Joshi Praveen, Thapa Chandra, Camtepe Seyit, Hasanuzzaman Mohammed, Scully Ted, Afli Haithem
Department of Computer Sciences, Munster Technological University, MTU, T12 P928 Cork, Ireland.
CSIRO Data61, Marsfield, NSW 2122, Australia.
Methods Protoc. 2022 Jul 13;5(4):60. doi: 10.3390/mps5040060.
Machine learning (ML) in healthcare data analytics is attracting much attention because of the unprecedented power of ML to extract knowledge that improves the decision-making process. At the same time, laws and ethics codes drafted by countries to govern healthcare data are becoming stringent. Although healthcare practitioners are struggling with an enforced governance framework, we see the emergence of distributed learning-based frameworks disrupting traditional-ML-model development. Splitfed learning (SFL) is one of the recent developments in distributed machine learning that empowers healthcare practitioners to preserve the privacy of input data and enables them to train ML models. However, SFL has some extra communication and computation overheads at the client side due to the requirement of client-side model synchronization. For a resource-constrained client side (hospitals with limited computational powers), removing such conditions is required to gain efficiency in the learning. In this regard, this paper studies SFL without client-side model synchronization. The resulting architecture is known as multi-head split learning (MHSL). At the same time, it is important to investigate information leakage, which indicates how much information is gained by the server related to the raw data directly out of the smashed data-the output of the client-side model portion-passed to it by the client. Our empirical studies examine the Resnet-18 and Conv1-D architecture model on the ECG and HAM-10000 datasets under IID data distribution. The results find that SFL provides 1.81% and 2.36% better accuracy than MHSL on the ECG and HAM-10000 datasets, respectively (for cut-layer value set to 1). Analysis of experimentation with various client-side model portions demonstrates that it has an impact on the overall performance. With an increase in layers in the client-side model portion, SFL performance improves while MHSL performance degrades. Experiment results also demonstrate that information leakage provided by mutual information score values in SFL is more than MHSL for ECG and HAM-10000 datasets by 2×10-5 and 4×10-3, respectively.

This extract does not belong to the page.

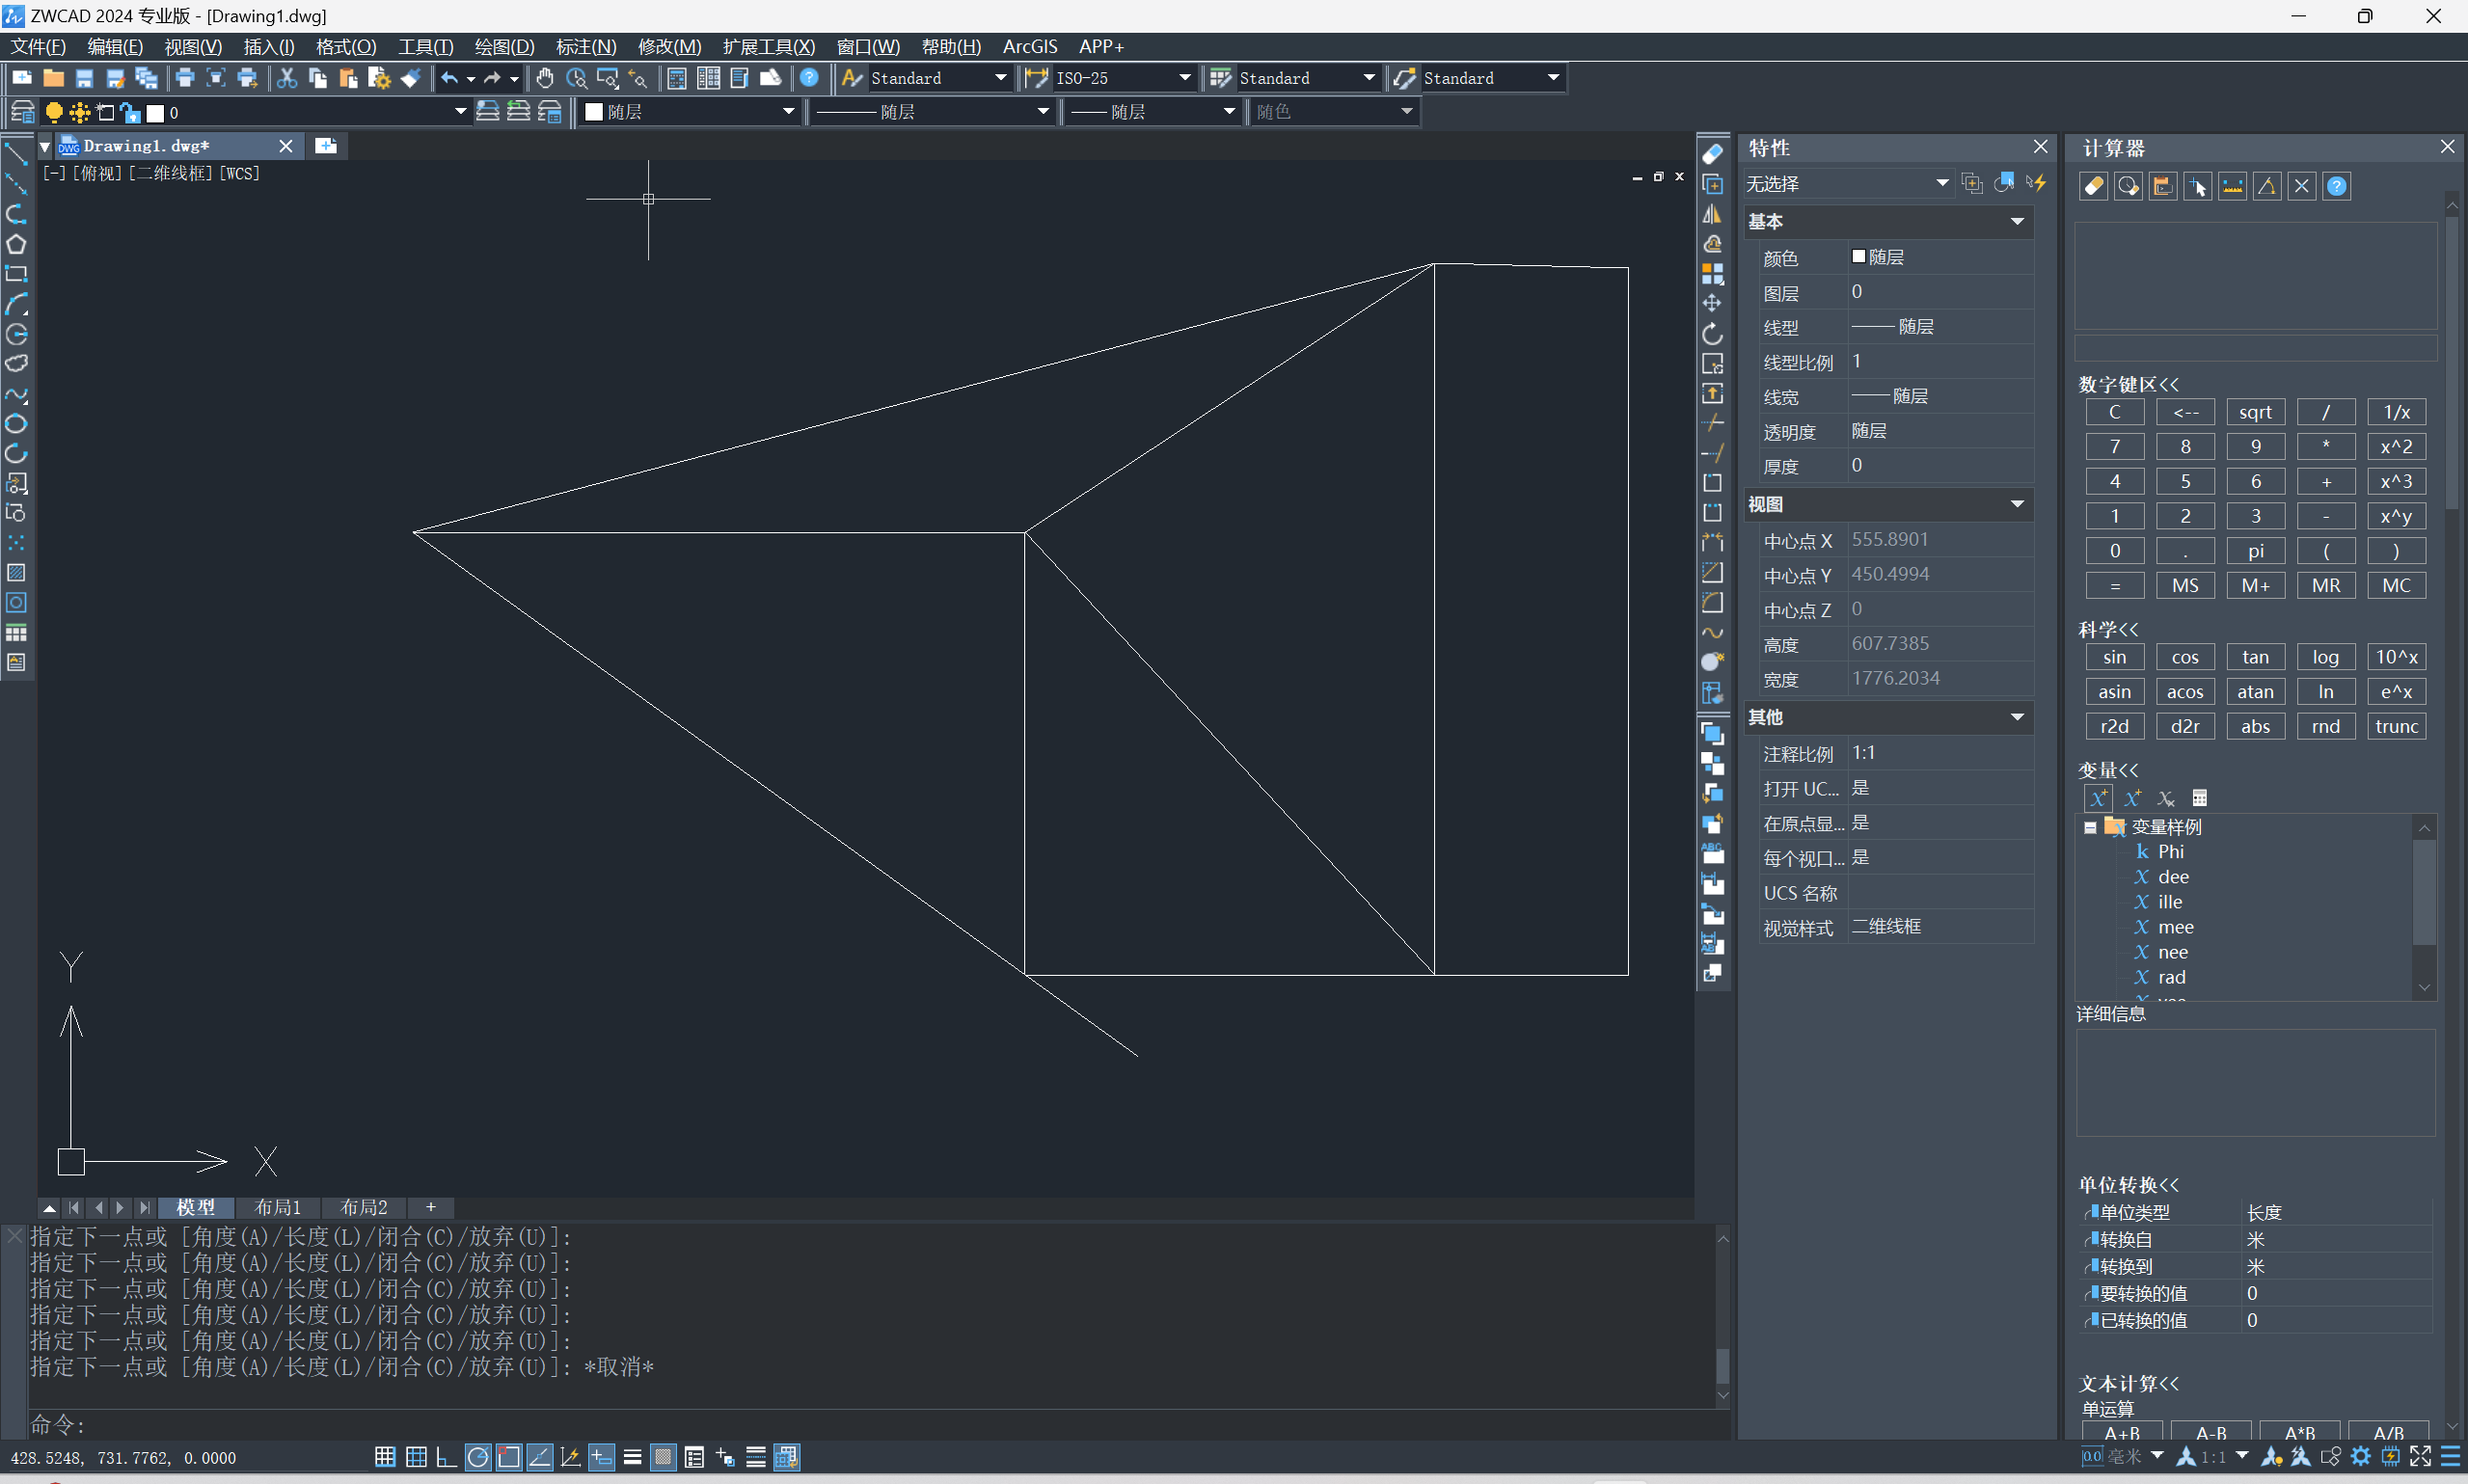Select the Line tool in draw toolbar
Viewport: 2468px width, 1484px height.
tap(16, 154)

机器学习(ML)在医疗数据分析中备受关注,因为ML具有前所未有的强大能力来提取知识,从而改善决策过程。与此同时,各国起草的用于管理医疗数据的法律和道德准则正变得越来越严格。尽管医疗从业者正在努力应对强制实施的治理框架,但我们看到基于分布式学习的框架正在出现,扰乱了传统ML模型的开发。分割联邦学习(SFL)是分布式机器学习的最新发展之一,它使医疗从业者能够保护输入数据的隐私,并使他们能够训练ML模型。然而,由于客户端模型同步的要求,SFL在客户端有一些额外的通信和计算开销。对于资源受限的客户端(计算能力有限的医院),需要消除这些条件以提高学习效率。在这方面,本文研究了无客户端模型同步的SFL。由此产生的架构被称为多头分割学习(MHSL)。同时,研究信息泄露也很重要,信息泄露表明服务器直接从客户端传递给它的粉碎数据(客户端模型部分的输出)中获得了多少与原始数据相关的信息。我们的实证研究在独立同分布(IID)数据分布下,对心电图(ECG)和HAM - 10000数据集上的Resnet - 18和Conv1 - D架构模型进行了检验。结果发现,在心电图和HAM - 10000数据集上,SFL分别比MHSL的准确率高1.81%和2.36%(切割层值设置为1)。对各种客户端模型部分进行实验分析表明,它对整体性能有影响。随着客户端模型部分层数的增加,SFL性能提高而MHSL性能下降。实验结果还表明,对于心电图和HAM - 10000数据集,SFL中互信息得分值提供的信息泄露分别比MHSL多2×10 - 5和4×10 - 3。